Text provided
□ □ □ □ □
FSA also has created a page on its site where borrowers can find the latest information on the IDR revisions.
Herbin said it’s also important to nail down who your servicer is and what kind of loan you have — in particular, whether you’re in an IDR plan or the Public Service Loan Forgiveness program. Then, he said, you should figure out how many payments you’ve made under that plan or program.
For the record:
7:34 a.m. April 22, 2022An earlier version of this story misidentified the student loan servicing company Maximus as Maximum.
Because of the lengthy COVID-related moratorium on loan payments, many borrowers may have lost track of who their servicer is. Servicers come and go; the largest one, Navient, exited the federal student loan business last year, turning over its 5.6 million accounts to Maximus (which does business as Aidvantage). If you don’t know who your servicer is, check your account at studentaid.gov.
Once you’ve figured out which company is servicing your loan, you can call it and ask for an account of how many payments you’ve made toward loan forgiveness, Fitzgerald said. Then you should check that against your own records, and see how the count changes after the department’s new reforms are put in place.
□ □ □ □ □
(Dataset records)

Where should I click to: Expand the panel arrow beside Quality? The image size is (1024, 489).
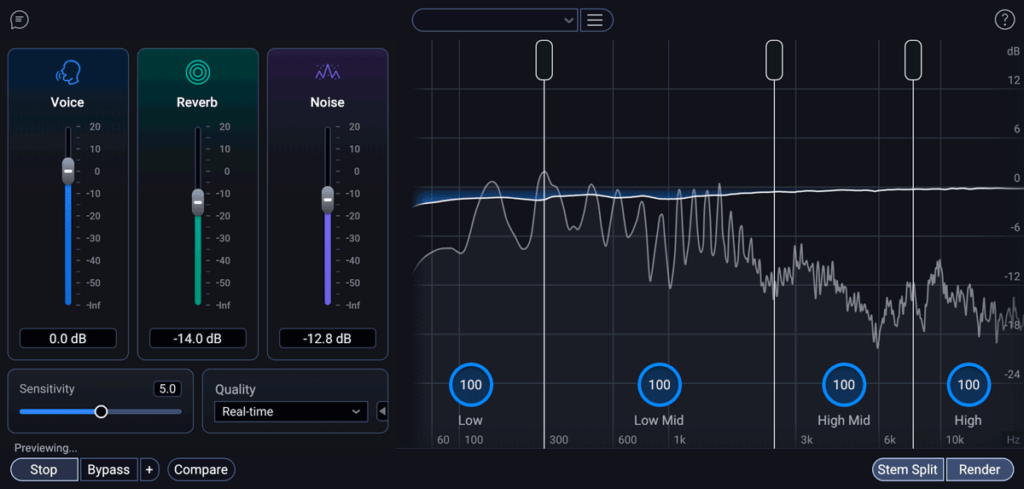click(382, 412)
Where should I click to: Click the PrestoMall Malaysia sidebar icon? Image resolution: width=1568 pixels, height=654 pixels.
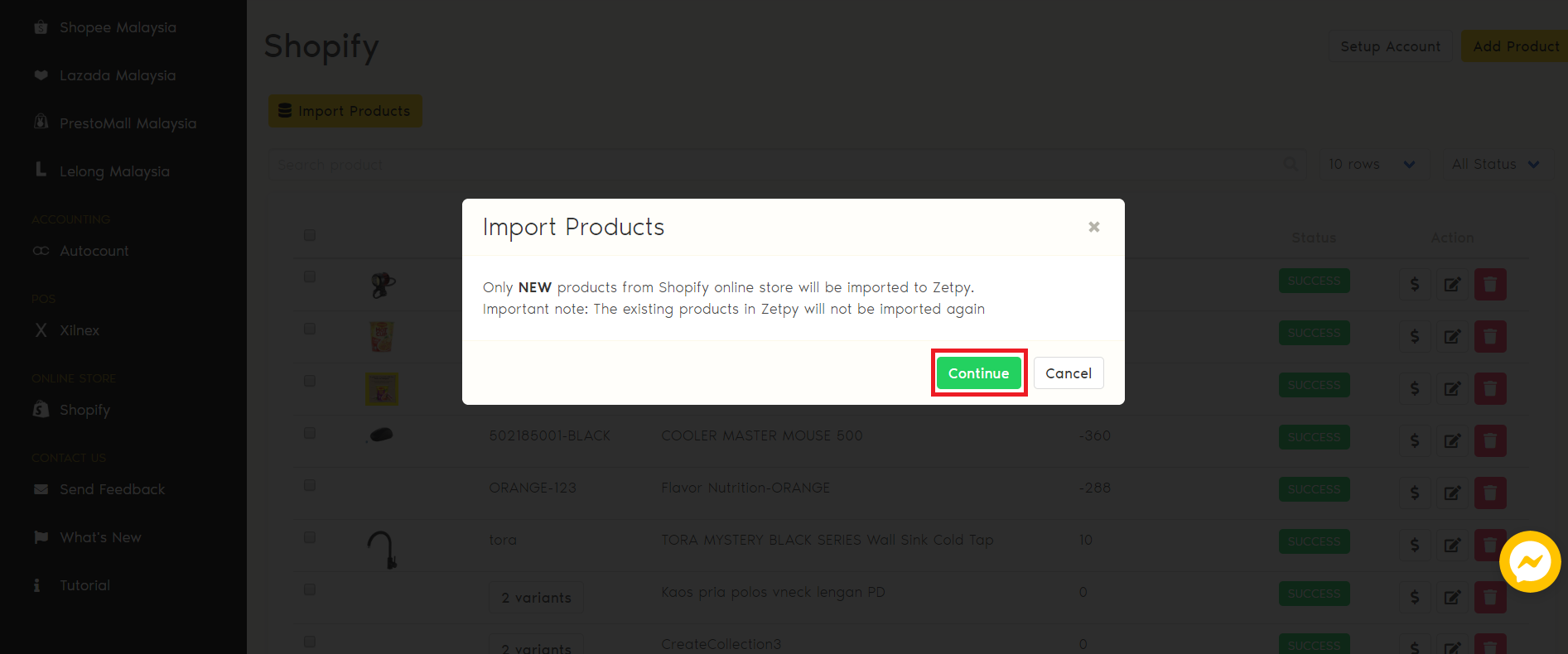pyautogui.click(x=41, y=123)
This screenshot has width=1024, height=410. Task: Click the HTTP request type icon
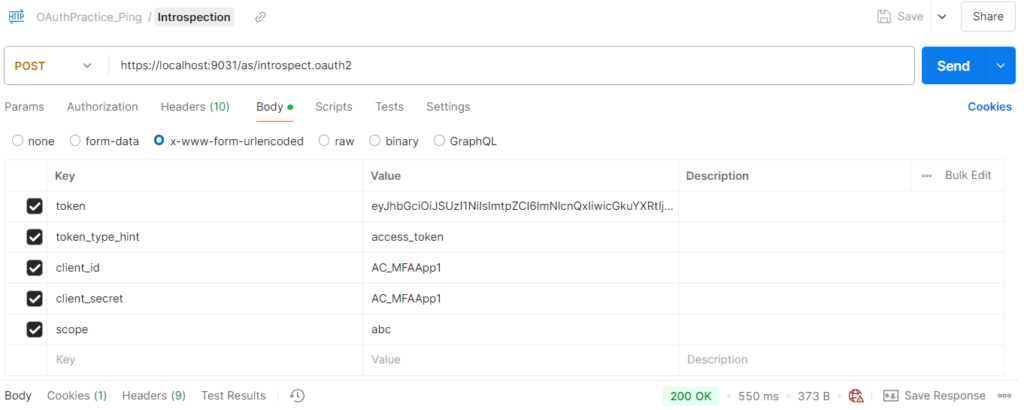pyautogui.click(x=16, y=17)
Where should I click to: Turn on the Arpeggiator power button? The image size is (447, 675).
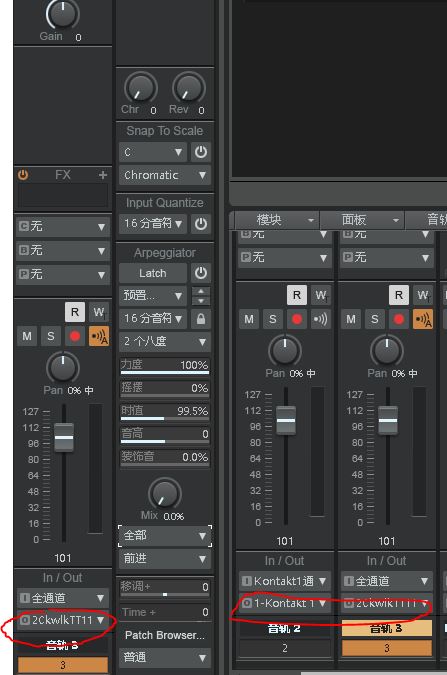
□ □ □ □ □
Requirement
Copy the section of the student loan article that opens with the words "FSA also has" and ends after "Maximus as Maximum.", word for word.

Answer box
FSA also has created a page on its site where borrowers can find the latest information on the IDR revisions.
Herbin said it’s also important to nail down who your servicer is and what kind of loan you have — in particular, whether you’re in an IDR plan or the Public Service Loan Forgiveness program. Then, he said, you should figure out how many payments you’ve made under that plan or program.
For the record:
7:34 a.m. April 22, 2022An earlier version of this story misidentified the student loan servicing company Maximus as Maximum.